Reeves’s speech was key to changing that narrative.

Feeling grim at endless headlines discussing whether Deputy Prime Minister Angela Rayner deserves a vanity photographer at taxpayers’ expense, by Sunday activists – and even some ministers – privately started talking about a “hostile media”. That’s a hoary old Jeremy Corbyn-era party catch-all which basically means: write about what we want you to write about, rather than point out our shortcomings.

By Monday, the mood of the conference had shifted as the number of business delegates outstripped party members. The rain-drenched queue snaked around the block to get in. According to a party source, tickets for business day sold out in 45 minutes. “We should have done dynamic pricing, like Oasis tickets, and got the prices up,” one aide joked.

For ministers, business day is like the TV game show Gladiators, dodging over-eager lobbyists armed with sharpened business cards. Some Labour MPs even arrived to find that their hotel rooms had been given away to a public relations firm, which went down as well as one would imagine.

The highlight of the day was Reeves’s keynote speech. There was a genuinely moving movement when she reflected on the historic achievement of becoming the first female Chancellor of the Exchequer in the office’s 800-year history.

But the main auditorium is still the domain of the party faithful. It was not surprising then that in the hall when Reeves mentioned adding VAT to the school fees of private school children, it got the biggest cheer; the packed loyalists were reminding themselves that despite the Hobbs aubergine trouser suit, Reeves is still one of them.

One of the loudest “woos” from the crowd came when she talked about the “first Labour Budget in 14 years”. That “woo” may turn out to be badly misplaced. Reeves is not joking when she says that it is going to be “difficult” at the Budget next month. She seemed to tackle that head on, making an argument about the necessity of making controversial decisions overall.

“I know that not everyone in this hall or in the country will agree with every decision that I make,” the Chancellor said. “But I will not duck those decisions, not for political expediency, not for personal advantage. I did not take those decisions lightly; I will never take the responsibility of this office lightly.”

Reeves also echoed two Gordon Brown speeches. In his first conference speech as chancellor in 1997, Brown told delegates pushing for increased public spending that a “new Jerusalem” could not be built on a “mountain of debts”.

She also borrowed from his last day as Prime Minister in 2009 when he reeled off a list of what he saw as the New Labour governments’ achievements, concluding: “That’s the Britain we’ve been building together.” Brown, who visited the Treasury recently, would surely approve.

Reeves’s speech appeared to be what conference needed. Someone had clearly told her to e-nun-ci-ate, so her words came out with a new, rather disconcerting pre-cis-i-on. But she won the hall over.

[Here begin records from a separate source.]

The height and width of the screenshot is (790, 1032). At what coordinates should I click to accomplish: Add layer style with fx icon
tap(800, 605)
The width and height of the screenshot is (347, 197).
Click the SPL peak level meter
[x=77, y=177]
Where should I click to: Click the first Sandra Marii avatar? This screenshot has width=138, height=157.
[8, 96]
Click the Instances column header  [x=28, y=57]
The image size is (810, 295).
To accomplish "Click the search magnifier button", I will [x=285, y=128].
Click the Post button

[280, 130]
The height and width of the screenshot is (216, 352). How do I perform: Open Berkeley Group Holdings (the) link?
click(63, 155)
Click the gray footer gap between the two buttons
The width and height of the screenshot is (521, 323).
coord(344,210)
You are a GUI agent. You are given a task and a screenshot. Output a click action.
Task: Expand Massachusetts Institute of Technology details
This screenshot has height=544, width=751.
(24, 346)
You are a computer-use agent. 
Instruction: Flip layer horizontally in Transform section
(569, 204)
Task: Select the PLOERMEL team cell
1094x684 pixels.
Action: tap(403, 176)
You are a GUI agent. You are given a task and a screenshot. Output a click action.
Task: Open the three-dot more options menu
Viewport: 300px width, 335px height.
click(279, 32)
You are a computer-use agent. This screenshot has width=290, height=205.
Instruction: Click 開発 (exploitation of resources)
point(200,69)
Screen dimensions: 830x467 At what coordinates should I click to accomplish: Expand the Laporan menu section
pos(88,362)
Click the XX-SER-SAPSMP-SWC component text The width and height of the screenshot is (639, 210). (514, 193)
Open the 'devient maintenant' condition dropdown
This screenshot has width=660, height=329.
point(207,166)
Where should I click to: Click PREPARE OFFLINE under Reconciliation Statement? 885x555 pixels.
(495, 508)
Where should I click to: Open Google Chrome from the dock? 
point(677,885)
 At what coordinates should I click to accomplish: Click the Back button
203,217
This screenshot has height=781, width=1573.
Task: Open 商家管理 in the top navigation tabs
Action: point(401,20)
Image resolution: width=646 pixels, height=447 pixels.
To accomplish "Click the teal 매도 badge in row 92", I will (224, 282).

That was needed on the day that the leadership is facing a non-binding but nevertheless embarrassing vote from unions to abandon its policy to means test the winter fuel grant for pensioners. She managed to rescue the Labour conference conversation from one of is-this-it to bridge-to-the-future.

After a successful major conference speech, Brown would take hours to come down from the adrenaline high. Afterwards, towing her sister Ellie Reeves, the Labour Party chairman, the Chancellor swept from the hall.

She almost crowd-surfed the rolling tide of congratulations from Labour delegates as she moved on to her next meeting, with a broad smile on her face as she accepted the plaudits but not the proffered business cards.

Reeves had run the gauntlet of the business and party faithful and survived. She might even have changed the narrative of this conference away from suits, dresses and freebies.

But this speech was a staging post: everyone is just waiting until the Budget.